**What is expected:** Copy exactly the lines of the records below, and only those lines, beginning with the line that contains "Select the Shoes category tab" and ending with the line that contains "Zoom out the".

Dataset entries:
↓
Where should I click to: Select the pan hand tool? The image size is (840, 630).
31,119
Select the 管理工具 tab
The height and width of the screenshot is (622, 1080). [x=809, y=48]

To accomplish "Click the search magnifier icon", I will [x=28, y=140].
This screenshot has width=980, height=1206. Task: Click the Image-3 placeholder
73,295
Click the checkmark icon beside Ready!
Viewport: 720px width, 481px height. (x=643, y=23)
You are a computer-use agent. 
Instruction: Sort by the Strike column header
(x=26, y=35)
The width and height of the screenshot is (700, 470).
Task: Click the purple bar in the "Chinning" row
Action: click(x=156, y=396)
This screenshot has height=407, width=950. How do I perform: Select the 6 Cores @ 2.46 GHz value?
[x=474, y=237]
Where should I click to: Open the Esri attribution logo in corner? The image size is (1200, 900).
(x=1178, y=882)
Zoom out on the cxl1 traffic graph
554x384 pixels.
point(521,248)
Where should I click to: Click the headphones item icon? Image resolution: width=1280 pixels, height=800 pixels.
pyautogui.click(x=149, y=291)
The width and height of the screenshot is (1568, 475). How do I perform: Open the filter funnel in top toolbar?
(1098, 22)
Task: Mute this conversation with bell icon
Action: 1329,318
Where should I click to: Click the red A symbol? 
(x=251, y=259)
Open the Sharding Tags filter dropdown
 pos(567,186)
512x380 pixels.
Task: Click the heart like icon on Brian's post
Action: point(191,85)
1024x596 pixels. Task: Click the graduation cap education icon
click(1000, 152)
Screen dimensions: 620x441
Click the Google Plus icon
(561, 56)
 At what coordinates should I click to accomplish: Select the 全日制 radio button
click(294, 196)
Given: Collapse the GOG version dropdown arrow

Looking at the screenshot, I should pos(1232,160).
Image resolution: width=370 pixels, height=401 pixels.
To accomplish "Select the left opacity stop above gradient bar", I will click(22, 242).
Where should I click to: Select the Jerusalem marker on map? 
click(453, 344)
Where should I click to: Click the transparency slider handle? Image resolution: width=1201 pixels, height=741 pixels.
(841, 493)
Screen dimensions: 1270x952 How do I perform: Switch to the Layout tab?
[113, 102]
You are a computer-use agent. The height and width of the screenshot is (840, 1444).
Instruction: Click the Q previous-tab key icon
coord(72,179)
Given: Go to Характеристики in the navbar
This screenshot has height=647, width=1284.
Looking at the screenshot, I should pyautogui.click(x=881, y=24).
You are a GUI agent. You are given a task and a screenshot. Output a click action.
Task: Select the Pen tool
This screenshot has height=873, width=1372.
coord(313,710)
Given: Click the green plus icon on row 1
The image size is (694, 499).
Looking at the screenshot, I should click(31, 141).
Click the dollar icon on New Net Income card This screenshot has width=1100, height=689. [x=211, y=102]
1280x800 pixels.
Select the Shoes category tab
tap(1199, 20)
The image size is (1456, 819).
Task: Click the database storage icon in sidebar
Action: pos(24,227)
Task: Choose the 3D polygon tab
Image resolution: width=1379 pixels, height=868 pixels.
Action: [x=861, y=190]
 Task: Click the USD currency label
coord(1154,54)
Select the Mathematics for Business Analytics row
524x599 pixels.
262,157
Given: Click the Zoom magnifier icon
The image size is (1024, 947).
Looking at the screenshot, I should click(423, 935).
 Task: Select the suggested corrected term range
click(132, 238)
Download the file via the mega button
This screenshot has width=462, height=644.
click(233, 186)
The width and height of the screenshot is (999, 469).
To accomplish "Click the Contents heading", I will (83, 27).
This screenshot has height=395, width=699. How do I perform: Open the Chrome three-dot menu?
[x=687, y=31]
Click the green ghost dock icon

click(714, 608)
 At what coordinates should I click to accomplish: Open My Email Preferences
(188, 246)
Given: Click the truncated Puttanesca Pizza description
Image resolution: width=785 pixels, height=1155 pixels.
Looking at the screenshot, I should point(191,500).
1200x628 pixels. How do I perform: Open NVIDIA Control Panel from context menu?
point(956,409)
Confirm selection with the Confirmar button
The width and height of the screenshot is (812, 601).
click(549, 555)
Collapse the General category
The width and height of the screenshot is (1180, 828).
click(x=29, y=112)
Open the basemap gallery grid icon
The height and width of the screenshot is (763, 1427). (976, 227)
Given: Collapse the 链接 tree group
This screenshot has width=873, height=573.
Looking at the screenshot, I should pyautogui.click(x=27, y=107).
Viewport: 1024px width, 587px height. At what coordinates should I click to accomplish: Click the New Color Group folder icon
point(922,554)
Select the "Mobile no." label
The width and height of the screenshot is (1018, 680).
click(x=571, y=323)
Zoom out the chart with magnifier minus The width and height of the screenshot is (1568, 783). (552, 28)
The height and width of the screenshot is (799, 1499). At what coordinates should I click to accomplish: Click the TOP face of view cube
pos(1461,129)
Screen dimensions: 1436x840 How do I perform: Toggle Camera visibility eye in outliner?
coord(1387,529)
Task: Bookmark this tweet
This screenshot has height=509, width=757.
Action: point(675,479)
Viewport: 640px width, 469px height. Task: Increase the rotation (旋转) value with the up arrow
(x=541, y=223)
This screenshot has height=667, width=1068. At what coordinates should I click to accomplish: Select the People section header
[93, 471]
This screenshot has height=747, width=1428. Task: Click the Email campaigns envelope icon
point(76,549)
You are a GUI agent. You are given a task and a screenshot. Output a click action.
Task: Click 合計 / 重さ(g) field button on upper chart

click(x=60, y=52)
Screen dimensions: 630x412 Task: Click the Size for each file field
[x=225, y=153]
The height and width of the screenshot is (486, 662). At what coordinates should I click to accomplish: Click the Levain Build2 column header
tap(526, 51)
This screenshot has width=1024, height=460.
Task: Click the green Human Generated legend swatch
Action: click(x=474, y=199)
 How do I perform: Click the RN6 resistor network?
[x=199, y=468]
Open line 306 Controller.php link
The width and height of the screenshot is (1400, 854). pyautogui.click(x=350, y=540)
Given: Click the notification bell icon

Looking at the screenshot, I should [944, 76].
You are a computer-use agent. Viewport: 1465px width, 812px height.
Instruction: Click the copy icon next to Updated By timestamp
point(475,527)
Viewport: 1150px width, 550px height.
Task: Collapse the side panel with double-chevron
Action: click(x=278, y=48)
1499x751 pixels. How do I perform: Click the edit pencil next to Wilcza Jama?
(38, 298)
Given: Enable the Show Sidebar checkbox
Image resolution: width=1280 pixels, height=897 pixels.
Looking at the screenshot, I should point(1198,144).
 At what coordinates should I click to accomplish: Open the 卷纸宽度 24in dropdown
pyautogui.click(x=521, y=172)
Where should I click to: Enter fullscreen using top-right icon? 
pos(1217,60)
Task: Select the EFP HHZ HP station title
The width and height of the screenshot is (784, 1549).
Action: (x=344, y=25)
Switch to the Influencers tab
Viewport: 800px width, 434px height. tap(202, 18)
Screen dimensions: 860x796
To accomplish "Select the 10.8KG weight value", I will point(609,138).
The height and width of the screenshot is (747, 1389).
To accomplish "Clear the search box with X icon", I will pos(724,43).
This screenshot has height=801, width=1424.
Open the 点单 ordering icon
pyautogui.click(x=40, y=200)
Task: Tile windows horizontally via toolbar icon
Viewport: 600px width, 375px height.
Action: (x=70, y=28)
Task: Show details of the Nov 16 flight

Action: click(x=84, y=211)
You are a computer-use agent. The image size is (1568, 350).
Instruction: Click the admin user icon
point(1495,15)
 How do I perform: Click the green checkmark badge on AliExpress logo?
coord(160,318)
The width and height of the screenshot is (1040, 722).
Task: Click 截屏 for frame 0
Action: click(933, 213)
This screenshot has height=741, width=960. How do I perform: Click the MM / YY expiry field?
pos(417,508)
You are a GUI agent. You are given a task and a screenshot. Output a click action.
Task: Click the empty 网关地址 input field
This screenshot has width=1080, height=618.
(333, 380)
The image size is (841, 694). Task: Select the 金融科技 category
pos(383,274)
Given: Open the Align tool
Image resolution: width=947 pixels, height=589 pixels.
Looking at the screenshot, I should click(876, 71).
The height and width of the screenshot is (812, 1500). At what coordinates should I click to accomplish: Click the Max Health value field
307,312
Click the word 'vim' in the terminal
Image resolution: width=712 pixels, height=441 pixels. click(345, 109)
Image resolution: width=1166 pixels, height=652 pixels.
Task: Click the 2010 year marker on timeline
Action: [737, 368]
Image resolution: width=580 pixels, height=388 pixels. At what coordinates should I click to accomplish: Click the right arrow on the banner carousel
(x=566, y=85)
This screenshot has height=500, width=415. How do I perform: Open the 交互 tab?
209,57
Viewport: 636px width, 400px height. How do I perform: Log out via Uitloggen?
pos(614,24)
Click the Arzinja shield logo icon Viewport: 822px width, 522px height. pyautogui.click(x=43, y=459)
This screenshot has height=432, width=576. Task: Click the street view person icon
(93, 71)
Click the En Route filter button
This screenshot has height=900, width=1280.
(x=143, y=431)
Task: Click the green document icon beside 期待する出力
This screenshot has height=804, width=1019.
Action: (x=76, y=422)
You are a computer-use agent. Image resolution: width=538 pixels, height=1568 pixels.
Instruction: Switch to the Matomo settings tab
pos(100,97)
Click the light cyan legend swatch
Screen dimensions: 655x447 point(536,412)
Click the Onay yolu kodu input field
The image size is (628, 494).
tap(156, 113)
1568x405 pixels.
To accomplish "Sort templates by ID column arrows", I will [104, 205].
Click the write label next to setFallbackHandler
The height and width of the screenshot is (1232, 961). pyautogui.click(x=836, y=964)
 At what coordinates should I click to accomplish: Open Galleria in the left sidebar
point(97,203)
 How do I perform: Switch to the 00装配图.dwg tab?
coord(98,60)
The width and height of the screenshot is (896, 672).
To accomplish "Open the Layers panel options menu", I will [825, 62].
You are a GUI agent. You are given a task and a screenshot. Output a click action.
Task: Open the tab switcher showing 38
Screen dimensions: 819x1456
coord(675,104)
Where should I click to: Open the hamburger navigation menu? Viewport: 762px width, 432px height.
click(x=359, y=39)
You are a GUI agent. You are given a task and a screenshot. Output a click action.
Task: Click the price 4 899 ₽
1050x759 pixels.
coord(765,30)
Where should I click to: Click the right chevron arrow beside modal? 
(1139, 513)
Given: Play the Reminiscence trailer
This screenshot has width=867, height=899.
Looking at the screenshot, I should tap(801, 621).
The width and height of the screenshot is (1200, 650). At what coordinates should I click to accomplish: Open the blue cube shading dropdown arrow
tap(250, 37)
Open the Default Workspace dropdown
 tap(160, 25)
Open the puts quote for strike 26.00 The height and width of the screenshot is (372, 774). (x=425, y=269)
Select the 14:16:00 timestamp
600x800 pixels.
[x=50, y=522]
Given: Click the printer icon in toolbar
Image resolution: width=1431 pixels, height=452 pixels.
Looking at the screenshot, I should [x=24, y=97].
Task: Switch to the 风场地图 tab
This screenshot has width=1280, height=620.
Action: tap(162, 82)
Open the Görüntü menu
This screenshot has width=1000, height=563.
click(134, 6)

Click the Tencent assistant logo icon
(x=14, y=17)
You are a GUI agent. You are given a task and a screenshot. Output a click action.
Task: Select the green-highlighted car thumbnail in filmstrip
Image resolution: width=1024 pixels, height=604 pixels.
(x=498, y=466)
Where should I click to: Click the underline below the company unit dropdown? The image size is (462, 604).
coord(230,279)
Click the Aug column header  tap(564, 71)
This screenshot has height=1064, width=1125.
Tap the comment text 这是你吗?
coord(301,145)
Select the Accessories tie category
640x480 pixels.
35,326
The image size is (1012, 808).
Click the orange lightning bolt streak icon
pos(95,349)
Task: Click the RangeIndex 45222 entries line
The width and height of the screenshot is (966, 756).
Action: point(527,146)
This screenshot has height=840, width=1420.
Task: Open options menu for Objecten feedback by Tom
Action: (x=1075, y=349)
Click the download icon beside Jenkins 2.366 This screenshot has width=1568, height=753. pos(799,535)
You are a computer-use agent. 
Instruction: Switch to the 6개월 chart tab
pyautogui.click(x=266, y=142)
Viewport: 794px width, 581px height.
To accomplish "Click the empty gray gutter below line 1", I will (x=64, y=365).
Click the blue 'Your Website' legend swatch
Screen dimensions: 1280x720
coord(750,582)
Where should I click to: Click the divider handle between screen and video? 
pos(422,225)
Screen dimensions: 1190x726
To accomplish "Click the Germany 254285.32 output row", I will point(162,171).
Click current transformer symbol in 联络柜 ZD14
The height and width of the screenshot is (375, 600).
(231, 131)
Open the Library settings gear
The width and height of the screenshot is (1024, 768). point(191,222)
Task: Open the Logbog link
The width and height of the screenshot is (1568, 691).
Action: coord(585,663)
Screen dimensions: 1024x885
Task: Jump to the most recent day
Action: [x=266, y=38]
↑
**Response box:**
Select the Shoes category tab
tap(1199, 20)
The image size is (1456, 819).
Task: Click the database storage icon in sidebar
Action: pos(24,227)
Task: Choose the 3D polygon tab
Image resolution: width=1379 pixels, height=868 pixels.
Action: [x=861, y=190]
 Task: Click the USD currency label
coord(1154,54)
Select the Mathematics for Business Analytics row
524x599 pixels.
262,157
Given: Click the Zoom magnifier icon
The image size is (1024, 947).
Looking at the screenshot, I should click(423, 935).
 Task: Select the suggested corrected term range
click(132, 238)
Download the file via the mega button
This screenshot has width=462, height=644.
click(233, 186)
The width and height of the screenshot is (999, 469).
To accomplish "Click the Contents heading", I will (83, 27).
This screenshot has height=395, width=699. How do I perform: Open the Chrome three-dot menu?
[x=687, y=31]
Click the green ghost dock icon

click(714, 608)
 At what coordinates should I click to accomplish: Open My Email Preferences
(188, 246)
Given: Click the truncated Puttanesca Pizza description
Image resolution: width=785 pixels, height=1155 pixels.
Looking at the screenshot, I should point(191,500).
1200x628 pixels. How do I perform: Open NVIDIA Control Panel from context menu?
point(956,409)
Confirm selection with the Confirmar button
The width and height of the screenshot is (812, 601).
click(549, 555)
Collapse the General category
The width and height of the screenshot is (1180, 828).
click(x=29, y=112)
Open the basemap gallery grid icon
The height and width of the screenshot is (763, 1427). (976, 227)
Given: Collapse the 链接 tree group
This screenshot has width=873, height=573.
Looking at the screenshot, I should pyautogui.click(x=27, y=107).
Viewport: 1024px width, 587px height. At what coordinates should I click to accomplish: Click the New Color Group folder icon
point(922,554)
Select the "Mobile no." label
The width and height of the screenshot is (1018, 680).
click(x=571, y=323)
Zoom out the chart with magnifier minus The width and height of the screenshot is (1568, 783). (552, 28)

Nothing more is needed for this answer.